TEXT PASSAGE>

━━━━━━

Teleios executives declined to comment on performance, but a source familiar with the firm said it finished 2023 with 20% gains and has delivered 4% in annualized alpha gains. Cumulative net returns since inception totaled 165% as of Dec. 31, the person said.
While the firm prefers to remain behind the scenes as it works with management teams and boards of directors, the executives outlined a number of success stories, including work with Icelandic food processing company Marel, which in January received an offer from Chicago-based John Bean Technologies that valued it at $3.9 billion. The takeover offer expires on Nov. 11. It also facilitated PepsiCo’s acquisition of SodaStream in 2018 — the investment delivered a more than 420% return.
Company approaches
Teleios’ publicly disclosed holdings include Irish housebuilder Glenveagh Properties, U.K. greetings card retailer Card Factory and Polish logistics company InPost.
Companies “do increasingly” come to Teleios seeking their backing, Epstein said, which he added “reflects the care that we take in developing the reputation in the marketplace …(as a) shareholder and a partner for those companies, that behaves as a long-term business owner would.”
That reputation is clearly important to Epstein, Kuzniar and the rest of the team — and, as such, executives also spend time on educating clients, prospects and the wider market.
“It is sometimes important for us to debunk our craft vs. the U.S. paradigm,” Epstein said. “Certainly, shareholders have a view that is heard and respected in a different way (in the U.S.) … But nowadays, I would say (there’s) too much bemoaning of European capital markets that they’re somehow lacking in risk appetite, growth mindset.”

━━━━━━

INFORMATION SHOWN>
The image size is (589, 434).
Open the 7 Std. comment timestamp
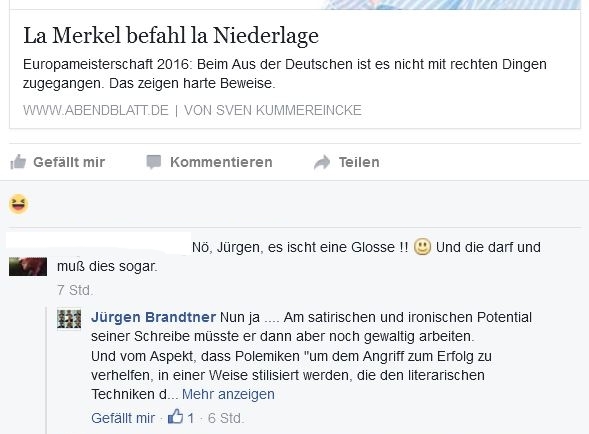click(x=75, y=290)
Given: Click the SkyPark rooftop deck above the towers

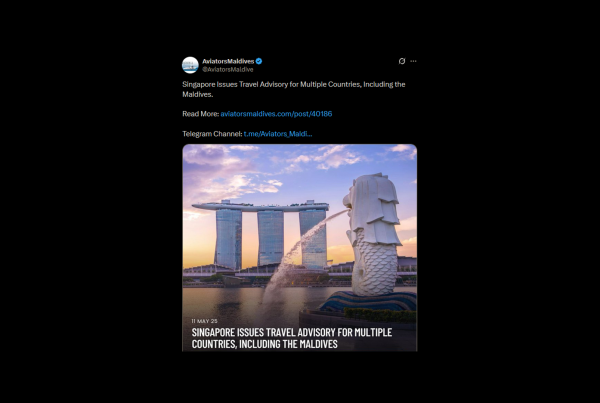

━━━━━━

STATED TASK>
Carry on the article about the investment firm Teleios from where it stops. The lines have no role in what is asked here.

RESULT OF THE TASK>
For Teleios, “that is an opportunity that we can do something about — and that task begins with us as owners: minority owners, but we take that very seriously. We take time to understand how these businesses can be more commercial, (promote) sustainability and longevity, and (have) the smartest people round the table,” Epstein added.
And the fact that private equity is increasingly focused on European smidcap companies “I think adds another dimension of value creation optionality for us,” Kuzniar said, whether that is protecting company independence, helping firms whose continued independent existence is “predicated on change,” or where company units are better owned by another firm.
“If you can support these companies to get their houses in order, there is no reason for them to go private,” Epstein added. “That is the silent killer of these European companies: These boards who are presiding over a managed decline. There’s not a huge fraud (or problem), but a lack of impetus to pursue a more ambitious course of action,” Epstein said.